_Problem requirements_. Could the lines from the start of the data through the line with "Staff and Board (77, 1535)" be set down exactly, with no pictures among them?

[Extracted data entries]
- - - - -

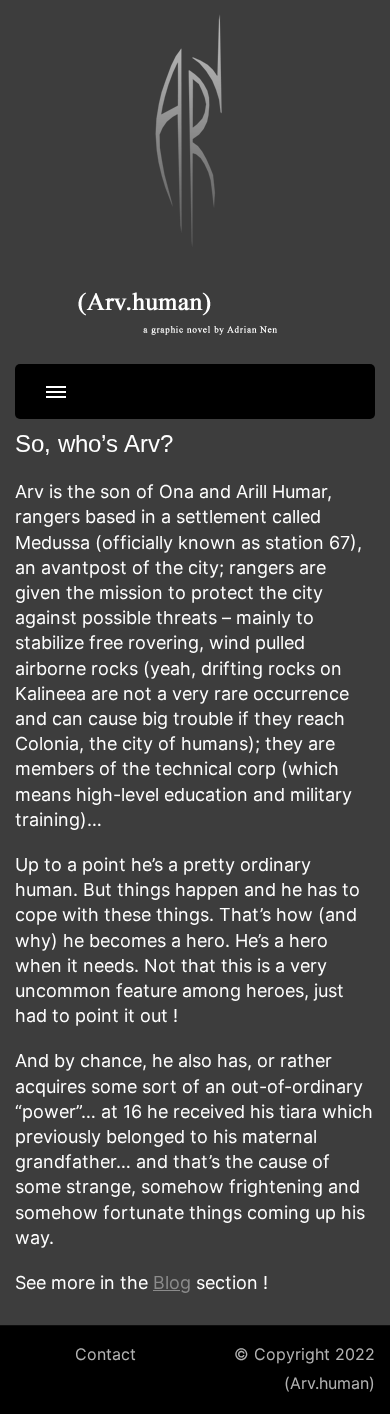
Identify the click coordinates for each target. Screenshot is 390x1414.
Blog (172, 1282)
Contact (105, 1354)
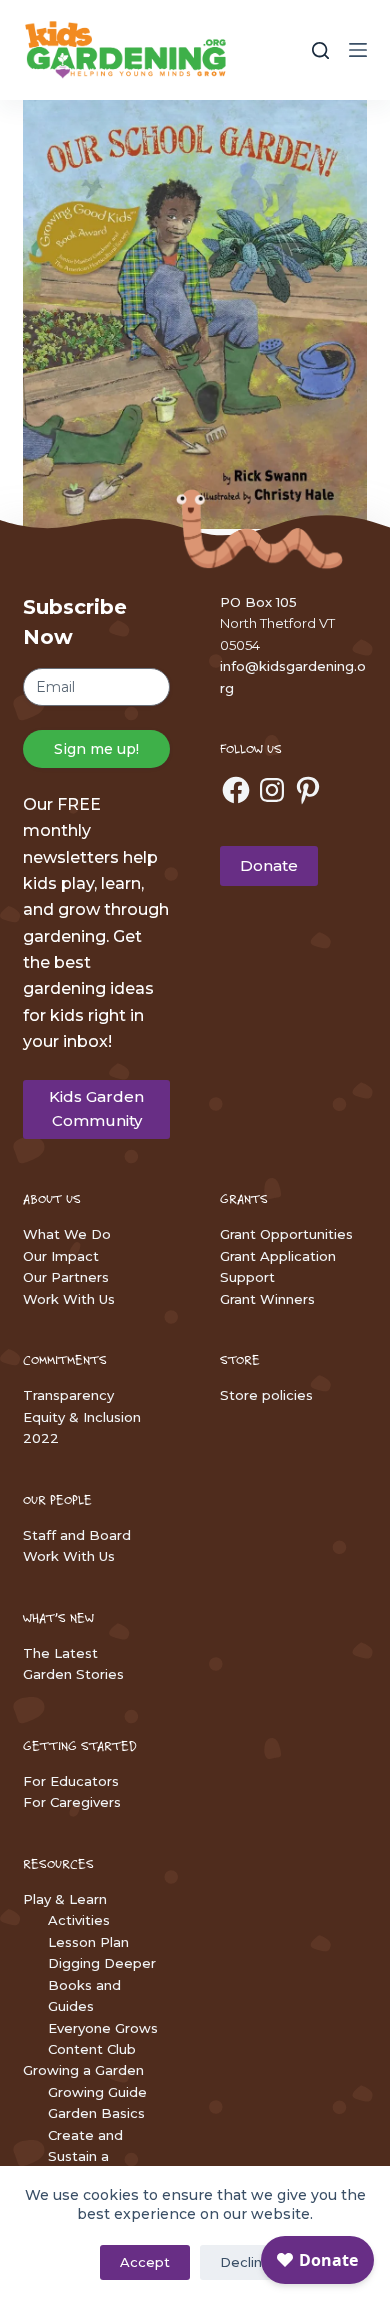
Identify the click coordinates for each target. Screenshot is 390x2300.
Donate (269, 865)
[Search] (320, 50)
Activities (79, 1920)
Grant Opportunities (286, 1234)
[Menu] (358, 50)
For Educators (71, 1781)
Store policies (266, 1395)
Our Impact (61, 1256)
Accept (145, 2262)
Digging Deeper (102, 1963)
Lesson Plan (88, 1942)
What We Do (67, 1234)
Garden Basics (96, 2113)
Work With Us (69, 1299)
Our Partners (66, 1277)
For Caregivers (72, 1802)
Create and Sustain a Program (85, 2156)
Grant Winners (267, 1299)
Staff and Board (77, 1535)
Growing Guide (97, 2092)
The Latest (60, 1653)
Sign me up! (96, 749)
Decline (245, 2262)
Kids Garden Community (96, 1109)
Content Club (92, 2049)
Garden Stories (73, 1674)
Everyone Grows (103, 2028)
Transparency (68, 1395)
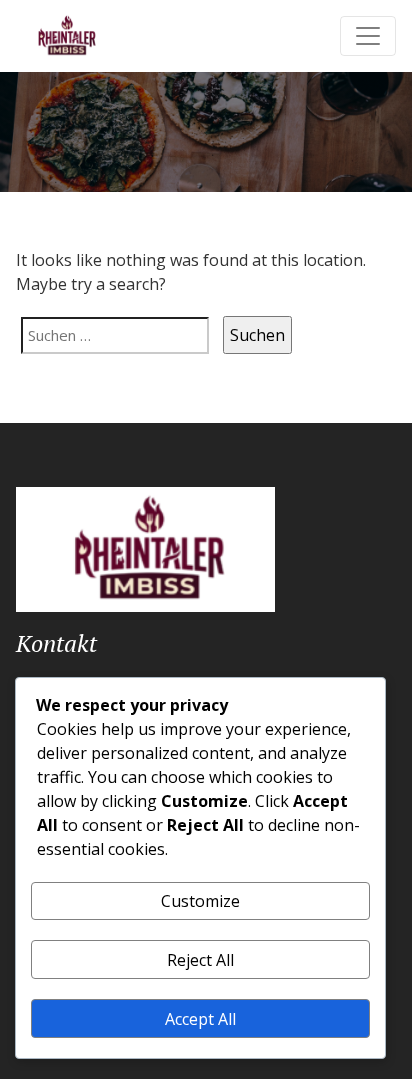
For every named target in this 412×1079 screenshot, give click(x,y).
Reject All (200, 960)
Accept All (200, 1019)
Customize (200, 901)
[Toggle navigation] (368, 36)
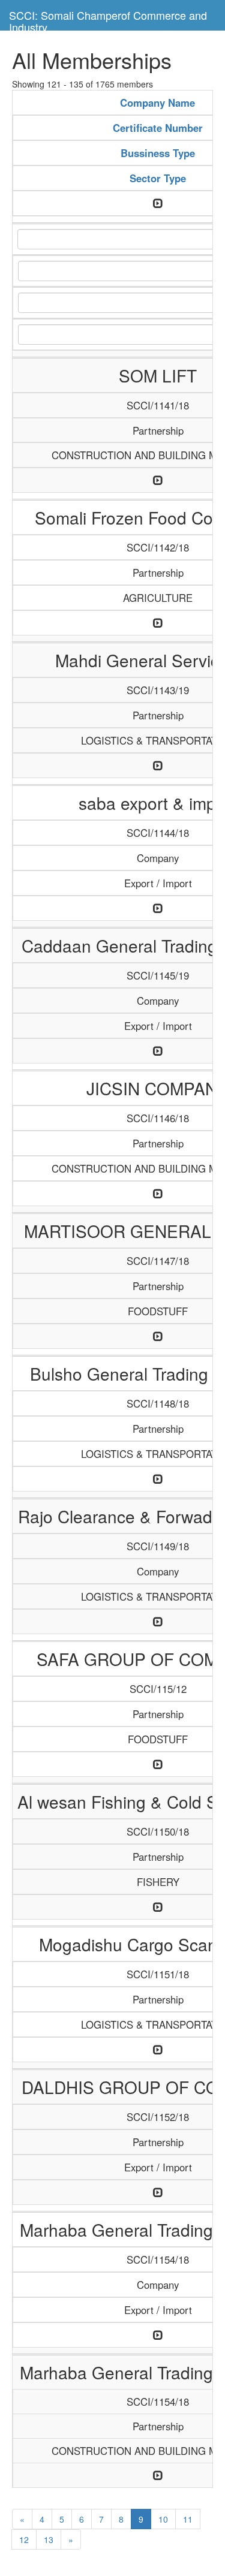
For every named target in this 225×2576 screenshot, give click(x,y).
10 (163, 2519)
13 (48, 2539)
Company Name (157, 102)
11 (188, 2519)
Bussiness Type (158, 153)
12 (24, 2539)
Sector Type (158, 178)
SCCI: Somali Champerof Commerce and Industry (108, 18)
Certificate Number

- - - - -

_Answer space_.
Identify the click coordinates for each target. Screenshot is 390x1414.
Blog (172, 1282)
Contact (105, 1354)
Identify the click coordinates for each target. Screenshot is 390x2300.
Donate (269, 865)
[Search] (320, 50)
Activities (79, 1920)
Grant Opportunities (286, 1234)
[Menu] (358, 50)
For Educators (71, 1781)
Store policies (266, 1395)
Our Impact (61, 1256)
Accept (145, 2262)
Digging Deeper (102, 1963)
Lesson Plan (88, 1942)
What We Do (67, 1234)
Garden Basics (96, 2113)
Work With Us (69, 1299)
Our Partners (66, 1277)
For Caregivers (72, 1802)
Create and Sustain a Program (85, 2156)
Grant Winners (267, 1299)
Staff and Board (77, 1535)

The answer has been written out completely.